In every region, Hispanic patients represented the highest cumulative proportion of hospitalized patients with Covid-19.
Disparities in the proportion of hospitalized patients was largest early in the pandemic – from April to July – and became less pronounced as hospitalizations increased among White patients. Declining disparities are not necessarily reflective of reduced risk for minorities, but of increased risk for White patients, the authors said.
However, disparities remained at the end of the study period in all regions, particularly among Hispanics in the West.
The researchers say that these disparities are driven by a higher risk factor for exposure to the coronavirus and a higher risk of severe disease.
The second study found that some racial and ethnic groups, including Hispanic, American Indian or Alaska Native and Black people, received emergency department care for Covid-19 at “disproportionately higher rates” compared to White patients.
There were 282,220 Covid-19 emergency department visits from 13 states between October and December 2020 and racial/ethnic disparities were observed across age groups.

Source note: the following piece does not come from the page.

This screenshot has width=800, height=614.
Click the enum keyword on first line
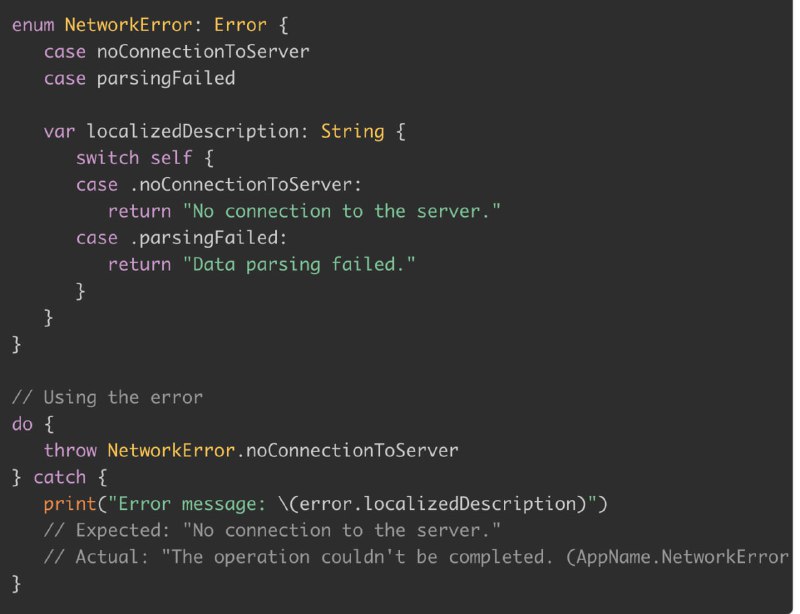33,24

Hispanic patients and American Indian or Alaska Native patients were more likely to seek emergency department care for Covid-19 than White people overall, as well as for each age group examined. Black people age 74 and older were more likely to seek emergency department care than White people, but no differences were observed for those under 75.
The data used in the study came from 13 states, meaning that it may not be generalizable across the country. White people also represent a larger percentage of the population in the 13 states, compared with national population distribution.
The authors say that it is important to prioritize prevention resources, management of underlying health conditions, safe school and work conditions, flexible leave policies and enhanced access to and acceptability of Covid-19 testing and vaccination to reach these disproportionately affected groups.